Thursday saw a slight change of plan, meaning I got to spend more time in Brisbane and even got a few hours free in the afternoon. I took my daughter down to the park for a while.
For years, I always assumed I’d leave Brisbane and move somewhere else, but there was always some reason why it wasn’t the right time, so I never got round to it. Sometimes I regret that, but one of the benefits I’ve found with living in the same city all my life (so far) is developing a real sense of identification with places.
The park I went to is one called Oriel Park in Clayfield, which is a kilometre or so from where I grew up, so I used to hang out there a lot as a kid and a teenager. We’ve got a family photo from when I was very young of my grandmother kicking a football in that park – probably late 1960s.

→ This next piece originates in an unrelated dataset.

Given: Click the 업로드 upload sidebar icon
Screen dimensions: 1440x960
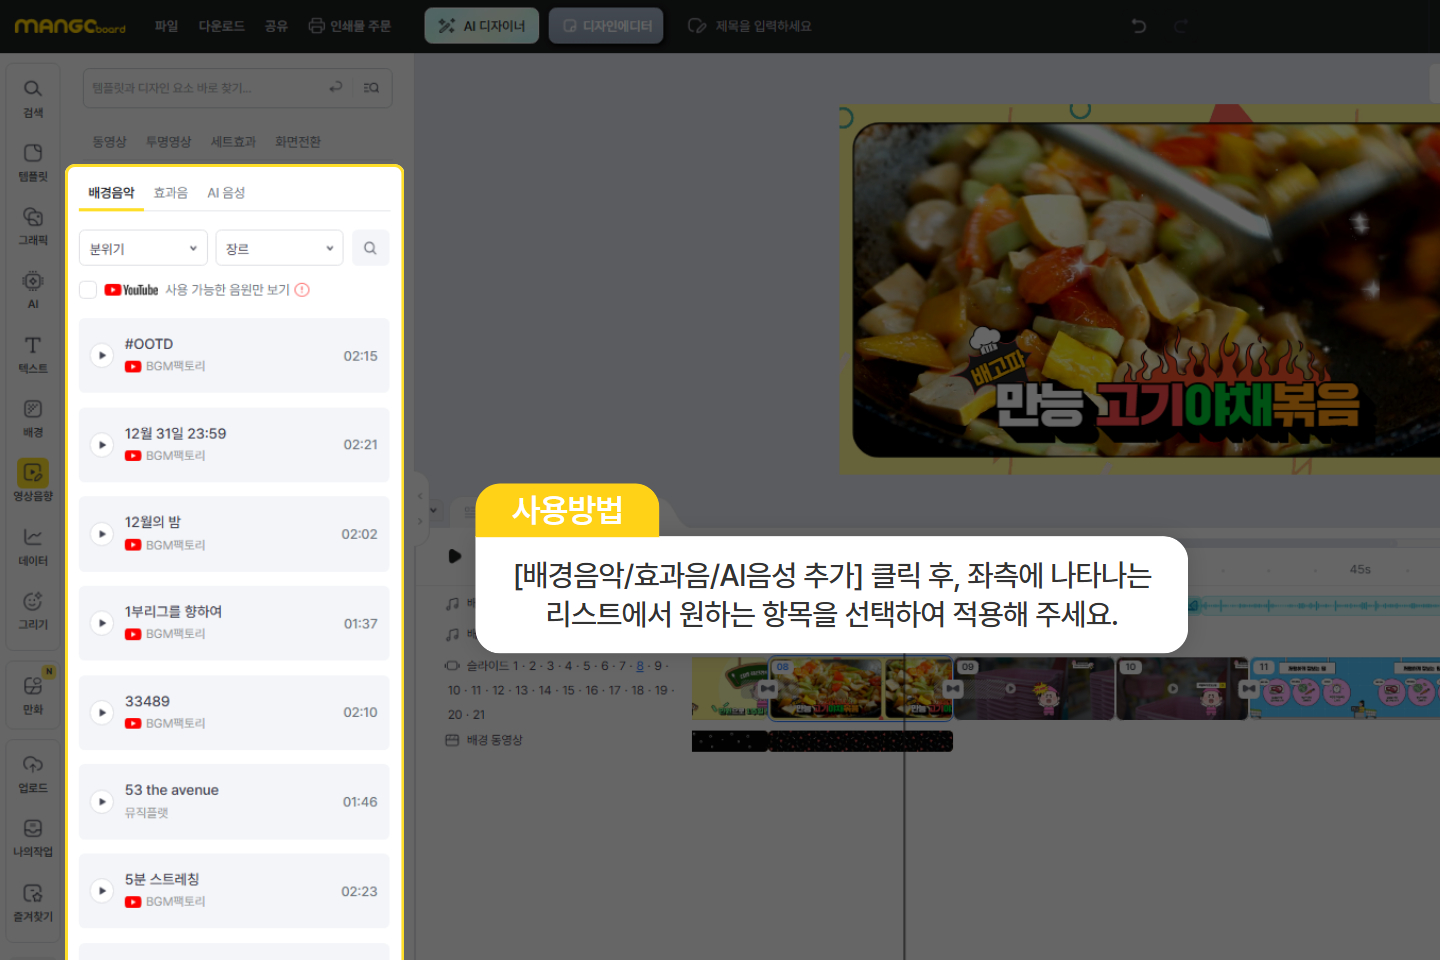Looking at the screenshot, I should point(33,773).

When I was in my late teens I used to wander around the streets a lot late at night, with a bunch of schoolmates, pondering in a suitably angst ridden way about the pointlessness (or otherwise) of life. I can’t believe what long distances we used to walk doing that – as I’ve got older I’ve got wiser and realised it takes so much less energy to just lounge on the couch pondering about the pointlessness (or otherwise) of life. Even the angst seems a bit too much energy to bother with these days.

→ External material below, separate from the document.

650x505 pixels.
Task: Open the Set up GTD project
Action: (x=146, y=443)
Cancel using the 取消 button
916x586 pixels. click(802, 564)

Anyway, Oriel Park was one of our late night hangouts. It’s totally different these days. The only piece of playground equipment that’s the same is the old steamroller, and that’s mostly sealed off so you can’t climb all over it – for public liability insurance reasons I think. Which reminds me, the cost of public liability insurance these days is a real problem – someone should do a bungee jump or something to try to draw attention to it, because there doesn’t seem any other way it will get noticed.
There used to be a few of those big pipes in the playground – good for lying inside and hiding from the world. I think I slept overnight in one of them once (as I said, I was a bit thick as a teenager – hiding from the world by staying at home in a comfortable warm bed obviously didn’t occur to me then). There also used to be lots of bushes you could sit in and spy on other teenagers doing really stupid things like lying inside the pipes and stuff.

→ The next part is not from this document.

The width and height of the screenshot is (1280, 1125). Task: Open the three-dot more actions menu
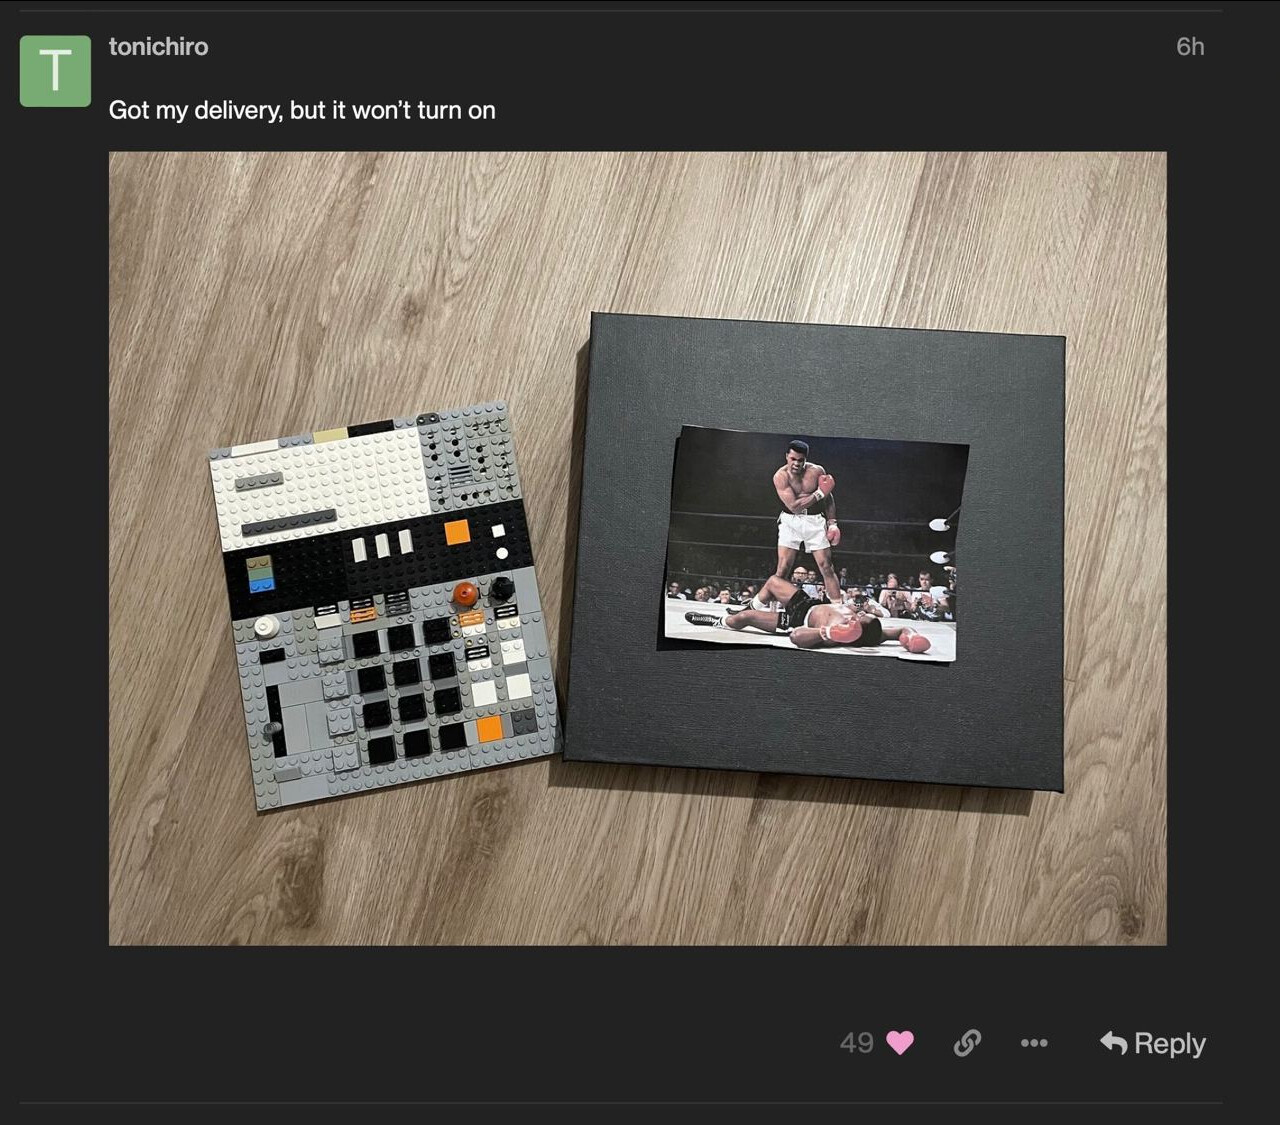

So part of me wants to complain about how the good old Park is just nothing like the good old days and why couldn’t they have left it alone, and the other part of me thinks about how I’d sue the life out of the council if the park was still full of all the unsafe things that were there when I was a kid, now that I’m bringing my daughter there to play.
Anyway, my daughter seems to enjoy it, so no doubt she’ll come back in 35 years time and be wistful about how much it’s changed from when she was a kid. I hope she can.